Lo que recuerdo con más ilusión de ese tiempo, de llorar, es la fiesta de Torrelodones que se hizo cuando la legalización. Ángel ya estaba enfermo y un camarada, que había estado con él en la cárcel y era muy amigo nuestro, le llevó a Torrelodones en coche porque mi marido ya estaba muy delicado. Yo me fui en autobús y mi hijo se fue por otro lado, también en autobús. Aquel acto fue algo inenarrable para mí. La lluvia, aquella carretera de la Coruña con los coches con banderas y las pancartas. Lo veo todavía, creo que ahí es cuando me di más cuenta de que Franco se había muerto. Y luego el nombramiento del rey, que me acuerdo que Ángel decía: vaya hombre, mira que hacernos monárquicos ahora, con todo lo que he luchado por la República.
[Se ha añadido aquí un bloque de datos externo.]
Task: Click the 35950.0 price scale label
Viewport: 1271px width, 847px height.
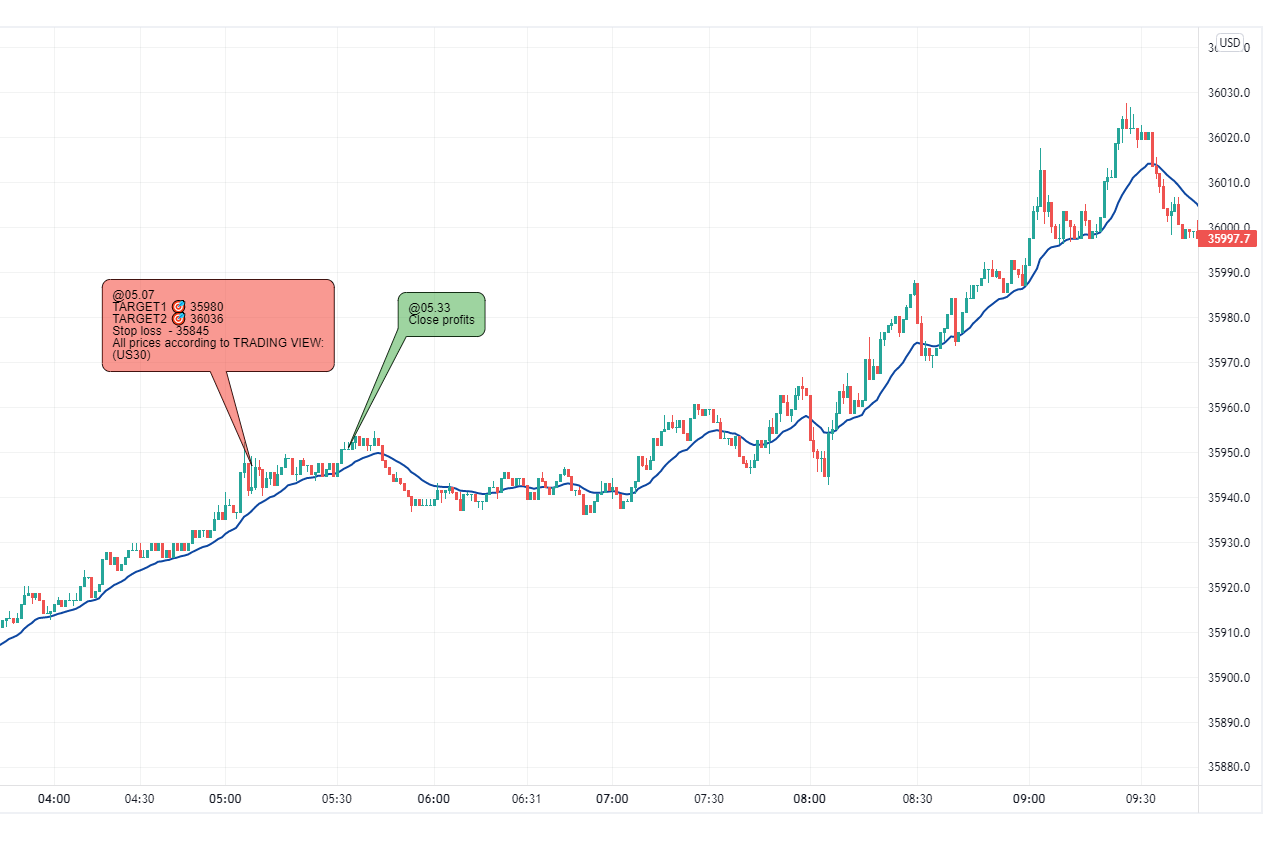Action: (x=1229, y=453)
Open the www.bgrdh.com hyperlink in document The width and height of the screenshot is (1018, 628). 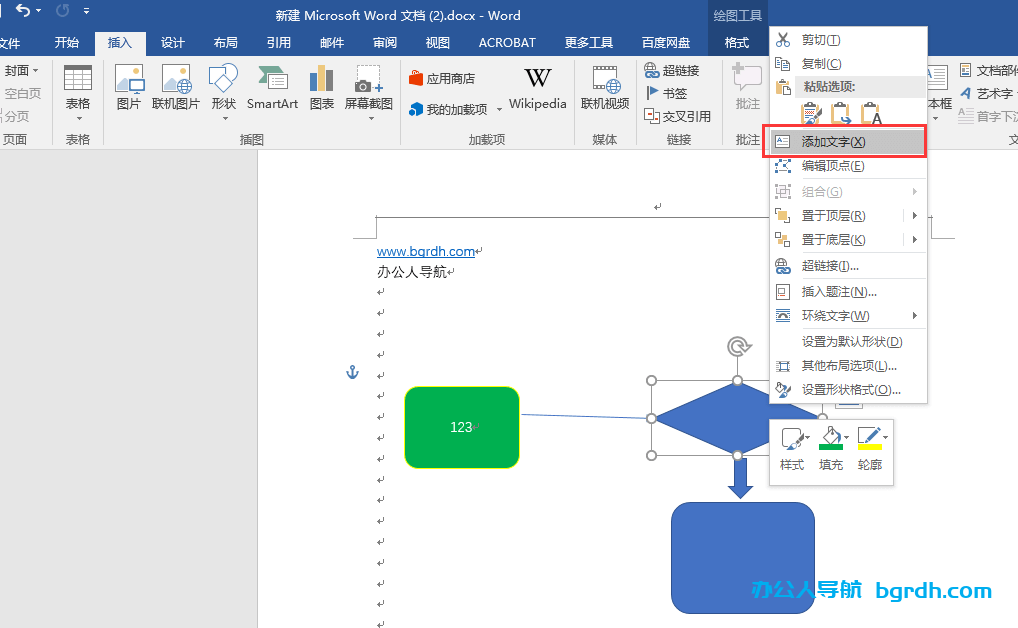coord(427,251)
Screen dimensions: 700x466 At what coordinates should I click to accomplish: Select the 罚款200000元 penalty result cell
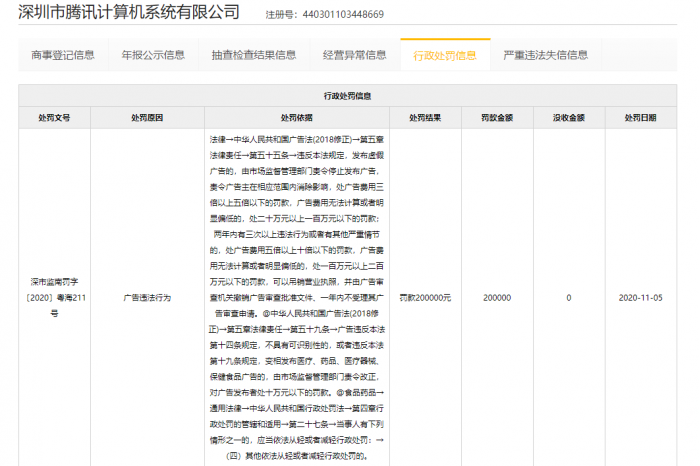tap(425, 297)
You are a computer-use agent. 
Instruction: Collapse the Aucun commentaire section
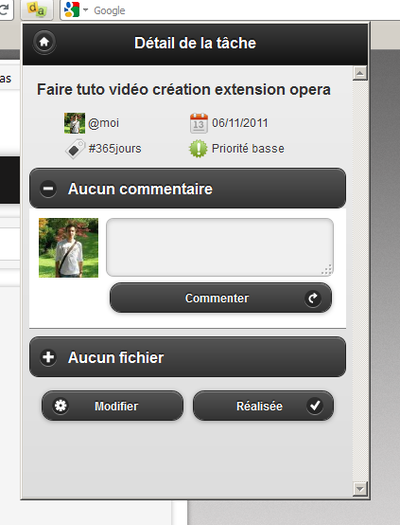tap(187, 189)
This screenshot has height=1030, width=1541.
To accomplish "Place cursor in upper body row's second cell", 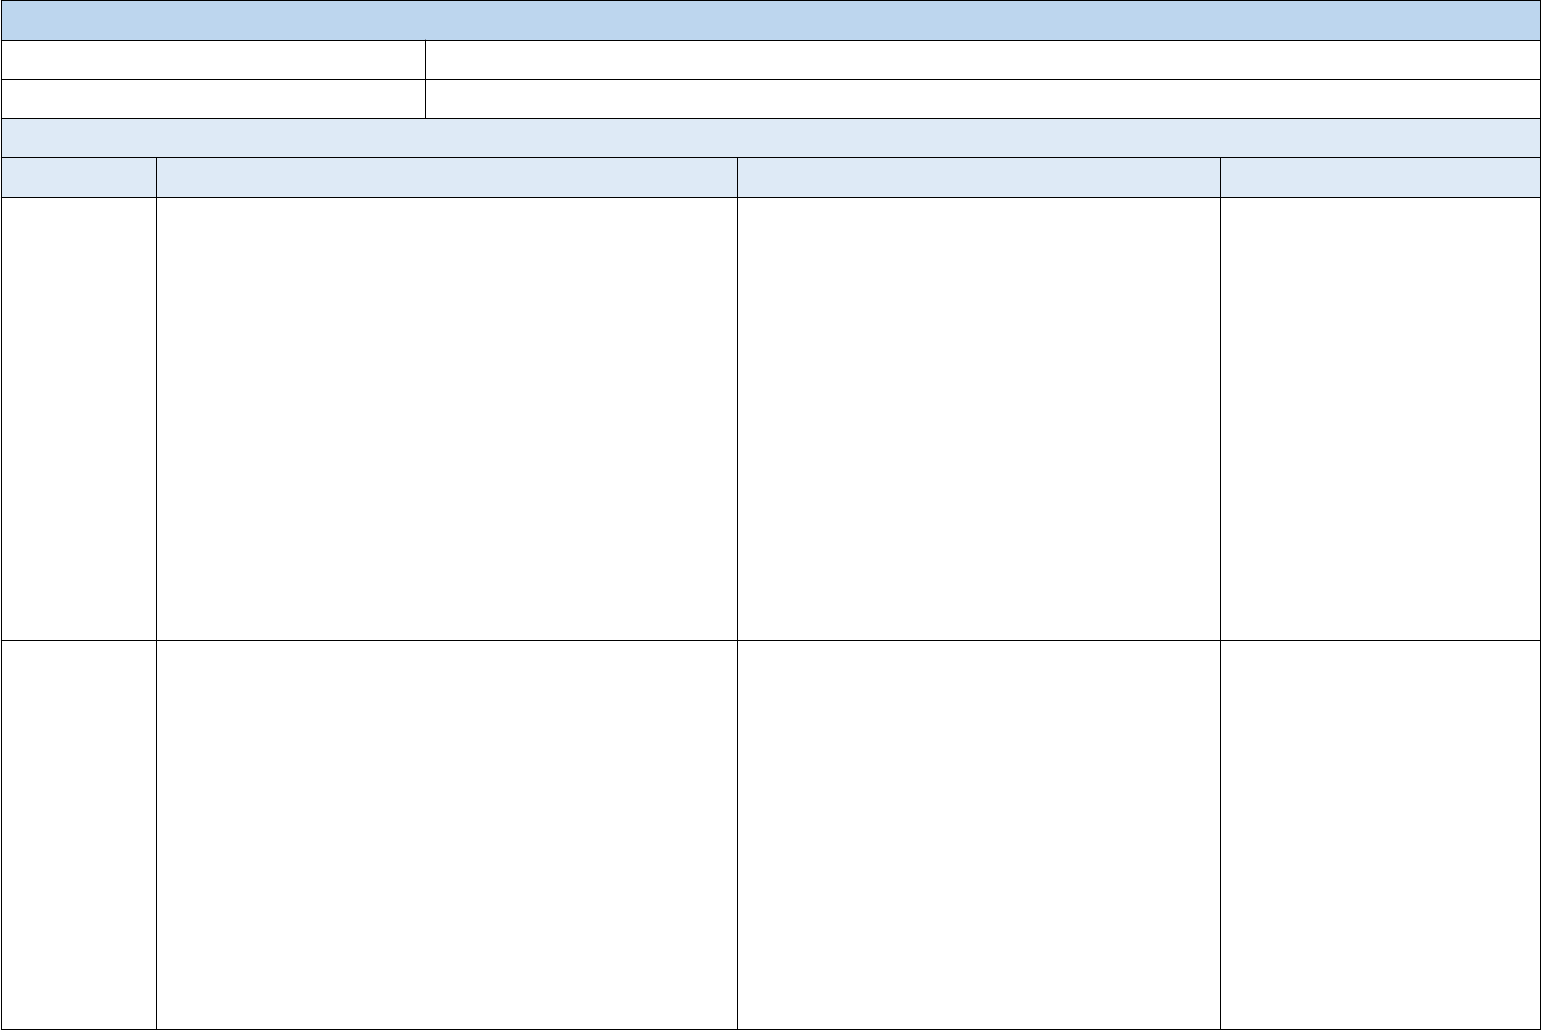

Y la vuelta de Dolores, que fue un poco antes.

Un día había ido yo al local de Castelló y una camarada me dijo que Dolores estaba en su despacho. Pues la quiero ver, dije yo. No sé si podrá, me contestó. Anda que tú puedes conseguirlo, insistí, porque la camarada era la mujer de Modesto  y había estado en todas partes. Me dio una llantina al ver a Dolores. Abrazada a ella y llorando. Dolores estaba muy bien, muy bien de la cabeza y de salud, y me tuvo allí una hora hablando con ella.
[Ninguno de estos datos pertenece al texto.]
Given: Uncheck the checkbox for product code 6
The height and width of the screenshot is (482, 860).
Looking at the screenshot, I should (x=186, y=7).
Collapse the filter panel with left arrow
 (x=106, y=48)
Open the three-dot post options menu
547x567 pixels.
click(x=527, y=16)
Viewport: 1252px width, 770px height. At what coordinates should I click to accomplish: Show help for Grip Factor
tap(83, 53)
Había conocido a Dolores en la guerra, cuando yo trabajaba en la delegación del comité central del Partido. Yo estaba en el primer piso y ella en el tercero, y había ido veces a verla por cosas de los vascos, que éramos muy chovinistas, yo ahora lo soy menos, pero entonces todavía lo era. Además me había criado de chiquitina en Gallarla, su pueblo. Hablando esta última vez con ella no sé si me reconocería o no, pero como era suficientemente sensible, me preguntó cuando la había conocido, se lo conté y ella se acordaba de todo. Me pregunto sobre mi vida y le empecé a contar por encima. ¿Qué has hecho? me preguntó. No he hecho nada, le contesté, he estado en la cárcel. Cuando oigo decir a alguien que en el exilió lo hemos pasado mal, me contestó, los que habéis estado tantos años aquí en la cárcel si que lo habéis pasado mal. Luego otro día, saliendo con Ángel, comentó que le gustaría mucho ver a Dolores, que la había conocido mucho en la guerra, y también estuvimos con ella un buen rato. Para Ángel fue muy importante, porque como estaba enfermo se encontraba muy sensible. El había sido su traductor en París en el 37, cuando Dolores fue a hablar con León Blum  para que dejaran entrar las armas y ayudas que mandaban de Rusia a España. Dolores se acordaba perfectamente. Venid más a menudo, nos dijo, pero Ángel estaba enfermo y no podía ir solo, tenía que acompañarle yo, que trabajaba todo el día. Ángel murió poco después.